Saturday, December 09, 2023

Python: Running Tasks in Parallel

The concurrent.futures module can be used to run tasks in parallel in Python. Here is an example:

import concurrent.futures
from concurrent.futures import ProcessPoolExecutor

with ProcessPoolExecutor(max_workers = 10) as executor:
    futures = [executor.submit(perform_task, task) for task in tasks]
	
results = [future.result() for future in futures]

The ProcessPoolExecutor class uses a pool of processes to execute tasks asynchronously. The submit function immediately returns a Future object, and you can call future.result(), which will block until the task has completed.

Note that there is also a ThreadPoolExecutor class which uses a pool of threads; however, due to the Global Interpreter Lock, only one thread can execute python bytecode at any one time, which means that you will not achieve any parallelisation in most cases.

Sunday, December 03, 2023

Java 21: Sequenced Collections

Introduced in Java 21, a SequencedCollection is a Collection whose elements have a defined encounter order i.e. it has first and last elements, and the elements between them have successors and predecessors. Some examples include List, Deque, SortedSet, and LinkedHashSet.

The SequencedCollection interface provides methods to add, retrieve, and remove elements at either end of the collection. It also has a reversed() method which provides a reverse-ordered view of the original collection.

Similarly, the new SequencedMap interface is a map that has a well-defined encounter order, supports operations at both ends, and is reversible. Examples include LinkedHashMap and TreeMap.

Example usage:

var set = new LinkedHashSet<String>(Arrays.asList("a", "b", "c"));

set instanceof SequencedCollection
==> true

set.getFirst()
==> "a"

set.getLast()
==> "c"

set.reversed()
==> [c, b, a]

Saturday, December 02, 2023

Java 21: Unnamed Classes

Java 21 introduces Unnamed Classes (a preview language feature) that allow you to write small programs without having an enclosing class declaration.

Here is the classic Hello World program that we were all taught when starting to learn Java:

public class HelloWorld { 
  public static void main(String[] args) { 
    System.out.println("Hello, World!");
  }
}

There is a lot of clutter here. Using an unnamed class, this can be simplified to:

void main() { 
  System.out.println("Hello, World!");
}

Not only is the enclosing class not required, but the main method has also been enhanced so that it does not need to be public, static or require any arguments.

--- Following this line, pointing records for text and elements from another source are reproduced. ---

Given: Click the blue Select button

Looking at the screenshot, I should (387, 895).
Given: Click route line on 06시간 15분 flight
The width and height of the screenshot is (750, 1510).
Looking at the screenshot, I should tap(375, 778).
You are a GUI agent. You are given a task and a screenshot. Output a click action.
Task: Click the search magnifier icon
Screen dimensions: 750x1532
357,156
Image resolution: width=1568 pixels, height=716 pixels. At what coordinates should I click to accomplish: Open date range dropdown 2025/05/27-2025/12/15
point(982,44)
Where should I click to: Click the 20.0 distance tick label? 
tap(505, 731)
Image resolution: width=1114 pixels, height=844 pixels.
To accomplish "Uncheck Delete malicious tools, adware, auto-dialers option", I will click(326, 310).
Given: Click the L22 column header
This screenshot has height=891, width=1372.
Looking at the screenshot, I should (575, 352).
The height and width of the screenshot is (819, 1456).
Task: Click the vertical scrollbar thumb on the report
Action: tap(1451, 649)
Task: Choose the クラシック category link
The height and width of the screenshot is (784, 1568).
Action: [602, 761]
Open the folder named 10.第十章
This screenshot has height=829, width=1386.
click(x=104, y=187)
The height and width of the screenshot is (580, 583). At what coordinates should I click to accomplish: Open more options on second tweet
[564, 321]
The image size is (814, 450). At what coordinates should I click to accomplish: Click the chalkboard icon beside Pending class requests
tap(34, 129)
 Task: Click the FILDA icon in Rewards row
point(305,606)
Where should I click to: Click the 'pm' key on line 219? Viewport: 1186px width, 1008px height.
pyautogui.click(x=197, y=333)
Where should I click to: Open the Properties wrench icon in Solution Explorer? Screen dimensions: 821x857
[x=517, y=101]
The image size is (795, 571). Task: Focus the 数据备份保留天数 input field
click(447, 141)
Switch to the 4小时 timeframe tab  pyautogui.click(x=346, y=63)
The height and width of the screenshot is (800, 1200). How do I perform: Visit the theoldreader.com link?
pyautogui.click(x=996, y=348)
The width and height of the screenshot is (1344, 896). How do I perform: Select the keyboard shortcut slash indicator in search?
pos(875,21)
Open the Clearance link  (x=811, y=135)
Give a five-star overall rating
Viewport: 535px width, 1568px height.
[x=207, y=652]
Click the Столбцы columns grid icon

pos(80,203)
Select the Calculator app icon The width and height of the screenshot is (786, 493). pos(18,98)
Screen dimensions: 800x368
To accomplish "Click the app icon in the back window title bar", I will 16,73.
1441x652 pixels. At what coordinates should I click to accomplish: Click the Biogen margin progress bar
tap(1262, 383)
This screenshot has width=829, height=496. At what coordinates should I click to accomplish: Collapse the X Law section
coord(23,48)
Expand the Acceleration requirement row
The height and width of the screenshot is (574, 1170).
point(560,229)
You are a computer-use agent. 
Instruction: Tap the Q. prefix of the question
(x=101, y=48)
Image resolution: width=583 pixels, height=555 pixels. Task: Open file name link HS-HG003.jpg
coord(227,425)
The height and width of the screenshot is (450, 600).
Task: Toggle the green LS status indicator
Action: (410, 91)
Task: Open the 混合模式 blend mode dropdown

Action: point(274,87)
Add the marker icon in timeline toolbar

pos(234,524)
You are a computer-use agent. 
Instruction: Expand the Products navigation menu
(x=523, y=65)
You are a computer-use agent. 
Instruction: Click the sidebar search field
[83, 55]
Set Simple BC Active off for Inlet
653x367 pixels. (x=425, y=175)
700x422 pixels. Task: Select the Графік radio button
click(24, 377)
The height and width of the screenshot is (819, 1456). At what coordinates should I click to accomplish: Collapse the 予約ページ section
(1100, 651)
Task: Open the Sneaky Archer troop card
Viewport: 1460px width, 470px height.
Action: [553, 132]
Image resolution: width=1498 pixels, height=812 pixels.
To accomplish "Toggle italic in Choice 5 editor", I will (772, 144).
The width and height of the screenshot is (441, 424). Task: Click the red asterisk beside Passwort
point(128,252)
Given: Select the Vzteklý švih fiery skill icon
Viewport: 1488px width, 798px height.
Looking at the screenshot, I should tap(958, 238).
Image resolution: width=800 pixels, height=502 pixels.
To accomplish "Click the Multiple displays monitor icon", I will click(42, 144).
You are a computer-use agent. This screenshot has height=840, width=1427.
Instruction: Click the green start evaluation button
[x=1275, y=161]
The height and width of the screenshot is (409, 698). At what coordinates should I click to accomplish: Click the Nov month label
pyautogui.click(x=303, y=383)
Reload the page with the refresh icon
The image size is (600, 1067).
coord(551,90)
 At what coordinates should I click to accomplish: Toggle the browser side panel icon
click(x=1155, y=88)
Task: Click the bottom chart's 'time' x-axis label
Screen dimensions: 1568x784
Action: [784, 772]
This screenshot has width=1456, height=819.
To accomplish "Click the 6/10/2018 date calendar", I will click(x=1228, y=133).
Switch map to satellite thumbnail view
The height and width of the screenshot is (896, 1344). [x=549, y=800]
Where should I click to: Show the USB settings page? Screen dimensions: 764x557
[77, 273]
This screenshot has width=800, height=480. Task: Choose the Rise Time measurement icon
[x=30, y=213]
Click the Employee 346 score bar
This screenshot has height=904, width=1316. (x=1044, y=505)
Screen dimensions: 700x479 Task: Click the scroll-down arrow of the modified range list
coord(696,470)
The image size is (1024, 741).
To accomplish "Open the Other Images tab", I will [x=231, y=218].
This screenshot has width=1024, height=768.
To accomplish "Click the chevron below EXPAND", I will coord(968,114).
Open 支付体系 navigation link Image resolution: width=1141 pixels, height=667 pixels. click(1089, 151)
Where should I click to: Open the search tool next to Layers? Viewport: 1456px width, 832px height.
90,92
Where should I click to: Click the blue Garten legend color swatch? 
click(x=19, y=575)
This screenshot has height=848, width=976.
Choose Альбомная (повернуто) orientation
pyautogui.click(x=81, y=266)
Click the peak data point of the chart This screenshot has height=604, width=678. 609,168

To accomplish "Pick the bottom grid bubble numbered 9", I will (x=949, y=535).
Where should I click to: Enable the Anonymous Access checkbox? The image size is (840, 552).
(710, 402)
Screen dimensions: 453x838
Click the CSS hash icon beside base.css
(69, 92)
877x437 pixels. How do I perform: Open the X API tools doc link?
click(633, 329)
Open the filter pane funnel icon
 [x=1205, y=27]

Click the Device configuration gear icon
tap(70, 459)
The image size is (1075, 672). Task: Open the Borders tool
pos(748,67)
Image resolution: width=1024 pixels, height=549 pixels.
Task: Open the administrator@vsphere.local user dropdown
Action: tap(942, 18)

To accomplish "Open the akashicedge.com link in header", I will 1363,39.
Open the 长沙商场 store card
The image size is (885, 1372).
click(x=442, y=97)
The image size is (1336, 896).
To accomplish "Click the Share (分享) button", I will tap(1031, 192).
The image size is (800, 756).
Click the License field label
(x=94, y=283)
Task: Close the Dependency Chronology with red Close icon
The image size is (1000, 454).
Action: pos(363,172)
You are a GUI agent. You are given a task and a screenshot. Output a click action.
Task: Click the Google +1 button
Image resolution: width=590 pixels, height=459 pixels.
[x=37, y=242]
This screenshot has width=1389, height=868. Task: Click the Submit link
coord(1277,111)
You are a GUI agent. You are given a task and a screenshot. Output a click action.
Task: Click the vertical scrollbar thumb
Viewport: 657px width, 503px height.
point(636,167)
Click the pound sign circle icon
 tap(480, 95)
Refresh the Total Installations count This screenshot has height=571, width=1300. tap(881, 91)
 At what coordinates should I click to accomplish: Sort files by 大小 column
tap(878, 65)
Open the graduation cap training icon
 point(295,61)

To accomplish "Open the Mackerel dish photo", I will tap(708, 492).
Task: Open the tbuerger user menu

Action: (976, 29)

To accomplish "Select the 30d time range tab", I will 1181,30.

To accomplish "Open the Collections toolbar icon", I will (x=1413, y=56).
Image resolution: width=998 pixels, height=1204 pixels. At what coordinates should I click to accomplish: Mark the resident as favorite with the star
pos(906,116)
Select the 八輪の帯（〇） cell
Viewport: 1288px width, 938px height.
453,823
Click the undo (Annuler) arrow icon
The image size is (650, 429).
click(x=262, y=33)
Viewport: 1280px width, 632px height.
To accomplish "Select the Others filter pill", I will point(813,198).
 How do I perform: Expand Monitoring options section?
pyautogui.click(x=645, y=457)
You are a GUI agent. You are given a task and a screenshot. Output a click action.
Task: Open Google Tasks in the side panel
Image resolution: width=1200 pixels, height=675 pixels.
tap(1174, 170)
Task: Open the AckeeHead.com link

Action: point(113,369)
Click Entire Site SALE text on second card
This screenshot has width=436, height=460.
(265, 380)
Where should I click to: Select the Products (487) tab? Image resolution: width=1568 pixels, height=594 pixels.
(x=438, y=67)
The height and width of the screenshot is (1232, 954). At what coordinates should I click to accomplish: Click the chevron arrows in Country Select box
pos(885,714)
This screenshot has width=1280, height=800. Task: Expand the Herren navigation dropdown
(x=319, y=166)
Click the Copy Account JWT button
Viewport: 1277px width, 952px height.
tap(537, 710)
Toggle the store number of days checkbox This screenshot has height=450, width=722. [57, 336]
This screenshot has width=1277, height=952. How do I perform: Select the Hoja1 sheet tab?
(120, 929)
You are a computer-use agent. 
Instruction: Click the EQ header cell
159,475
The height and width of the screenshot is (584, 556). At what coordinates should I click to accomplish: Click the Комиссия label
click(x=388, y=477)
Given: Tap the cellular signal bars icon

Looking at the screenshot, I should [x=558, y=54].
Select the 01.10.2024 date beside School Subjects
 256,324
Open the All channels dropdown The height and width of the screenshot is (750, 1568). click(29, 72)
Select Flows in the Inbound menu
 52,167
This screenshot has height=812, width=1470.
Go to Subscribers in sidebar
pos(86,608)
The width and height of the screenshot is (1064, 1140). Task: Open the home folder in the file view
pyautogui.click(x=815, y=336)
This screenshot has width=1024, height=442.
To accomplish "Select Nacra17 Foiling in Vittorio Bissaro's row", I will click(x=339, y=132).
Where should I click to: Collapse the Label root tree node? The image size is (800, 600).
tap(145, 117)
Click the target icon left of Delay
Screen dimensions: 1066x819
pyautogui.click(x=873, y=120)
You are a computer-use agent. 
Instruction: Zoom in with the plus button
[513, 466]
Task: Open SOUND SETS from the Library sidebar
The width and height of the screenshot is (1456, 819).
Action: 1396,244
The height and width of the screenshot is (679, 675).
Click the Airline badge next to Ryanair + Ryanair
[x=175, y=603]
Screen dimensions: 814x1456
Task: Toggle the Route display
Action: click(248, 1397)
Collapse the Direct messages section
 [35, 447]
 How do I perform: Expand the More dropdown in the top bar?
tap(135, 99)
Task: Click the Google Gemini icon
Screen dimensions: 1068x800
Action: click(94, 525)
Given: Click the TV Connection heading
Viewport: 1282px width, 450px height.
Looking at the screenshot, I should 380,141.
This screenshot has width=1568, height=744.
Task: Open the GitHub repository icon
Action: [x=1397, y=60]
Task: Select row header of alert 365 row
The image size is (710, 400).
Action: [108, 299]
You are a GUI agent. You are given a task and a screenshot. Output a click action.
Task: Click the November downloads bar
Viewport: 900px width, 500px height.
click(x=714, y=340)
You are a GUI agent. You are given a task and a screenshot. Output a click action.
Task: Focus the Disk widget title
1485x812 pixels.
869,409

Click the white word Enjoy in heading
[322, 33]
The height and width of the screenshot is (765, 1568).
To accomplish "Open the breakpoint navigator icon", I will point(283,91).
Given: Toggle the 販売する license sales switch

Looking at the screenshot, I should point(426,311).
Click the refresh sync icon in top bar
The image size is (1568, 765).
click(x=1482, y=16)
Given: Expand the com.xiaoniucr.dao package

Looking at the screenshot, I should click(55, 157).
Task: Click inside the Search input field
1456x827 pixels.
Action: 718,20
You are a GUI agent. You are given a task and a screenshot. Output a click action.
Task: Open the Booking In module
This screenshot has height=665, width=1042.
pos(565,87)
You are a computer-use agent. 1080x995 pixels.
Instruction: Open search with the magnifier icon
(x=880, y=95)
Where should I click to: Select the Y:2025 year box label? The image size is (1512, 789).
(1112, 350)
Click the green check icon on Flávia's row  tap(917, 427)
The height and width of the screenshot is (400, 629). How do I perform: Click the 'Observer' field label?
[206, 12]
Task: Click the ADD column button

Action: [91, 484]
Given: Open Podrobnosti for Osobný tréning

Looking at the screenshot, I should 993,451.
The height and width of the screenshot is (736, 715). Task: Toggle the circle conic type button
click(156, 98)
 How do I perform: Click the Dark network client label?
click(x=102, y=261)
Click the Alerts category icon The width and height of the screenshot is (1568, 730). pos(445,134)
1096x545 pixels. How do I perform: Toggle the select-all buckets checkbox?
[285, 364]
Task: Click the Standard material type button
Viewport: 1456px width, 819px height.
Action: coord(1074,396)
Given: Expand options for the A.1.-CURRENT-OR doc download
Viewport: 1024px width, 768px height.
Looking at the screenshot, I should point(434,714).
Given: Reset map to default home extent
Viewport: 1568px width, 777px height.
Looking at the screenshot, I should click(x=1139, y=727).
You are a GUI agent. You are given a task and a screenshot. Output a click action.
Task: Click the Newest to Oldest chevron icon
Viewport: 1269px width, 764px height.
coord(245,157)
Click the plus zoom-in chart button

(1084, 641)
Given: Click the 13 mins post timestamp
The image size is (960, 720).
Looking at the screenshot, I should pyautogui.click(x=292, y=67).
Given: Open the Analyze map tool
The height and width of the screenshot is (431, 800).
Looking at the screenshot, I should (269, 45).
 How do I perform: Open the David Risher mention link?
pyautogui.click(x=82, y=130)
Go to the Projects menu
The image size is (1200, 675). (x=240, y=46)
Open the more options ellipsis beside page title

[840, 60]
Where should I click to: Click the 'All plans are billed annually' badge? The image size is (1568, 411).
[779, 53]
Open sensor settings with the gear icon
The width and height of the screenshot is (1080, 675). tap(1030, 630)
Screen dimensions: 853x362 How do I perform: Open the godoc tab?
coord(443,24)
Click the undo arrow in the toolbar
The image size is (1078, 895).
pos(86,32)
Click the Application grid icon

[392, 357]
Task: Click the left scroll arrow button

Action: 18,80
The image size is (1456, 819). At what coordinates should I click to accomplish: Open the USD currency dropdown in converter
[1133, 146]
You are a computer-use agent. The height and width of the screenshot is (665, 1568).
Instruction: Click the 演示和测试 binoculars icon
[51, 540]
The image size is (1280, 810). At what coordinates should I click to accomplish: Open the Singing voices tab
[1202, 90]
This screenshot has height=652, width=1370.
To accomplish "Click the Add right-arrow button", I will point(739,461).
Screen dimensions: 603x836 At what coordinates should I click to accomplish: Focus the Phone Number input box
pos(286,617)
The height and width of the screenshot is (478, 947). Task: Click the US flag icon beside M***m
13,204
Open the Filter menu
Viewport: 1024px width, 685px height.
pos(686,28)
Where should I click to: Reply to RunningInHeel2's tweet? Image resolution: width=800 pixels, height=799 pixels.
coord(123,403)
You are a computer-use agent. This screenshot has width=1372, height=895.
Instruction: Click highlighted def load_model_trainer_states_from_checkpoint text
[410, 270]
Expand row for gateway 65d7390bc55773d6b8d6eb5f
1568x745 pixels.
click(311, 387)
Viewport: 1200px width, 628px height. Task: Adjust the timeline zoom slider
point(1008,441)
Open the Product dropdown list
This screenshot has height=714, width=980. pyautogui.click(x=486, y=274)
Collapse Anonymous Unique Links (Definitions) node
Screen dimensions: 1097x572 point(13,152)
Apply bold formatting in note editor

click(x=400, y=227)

You can also add fields and methods to an unnamed class, as shown below:

private static final String GREETING = "Hello, World!";

private String getGreeting() {
  return GREETING;
}

void main() { 
  System.out.println(getGreeting());
}

Since an unnamed class cannot be instantiated or referenced by name, it is only useful as a standalone program or as an entry point to a program.

Saturday, November 25, 2023

Java 21: String Templates

In Java 21, String Templates have been introduced as a preview language feature, that allow text and expressions to be composed safely and efficiently, without using the + operator.

Here is an example:

int x = 5, y = 6;

String s = STR."\{x} plus \{y} is equal to \{x + y}";

// evaluates to: "5 plus 6 is equal to 11"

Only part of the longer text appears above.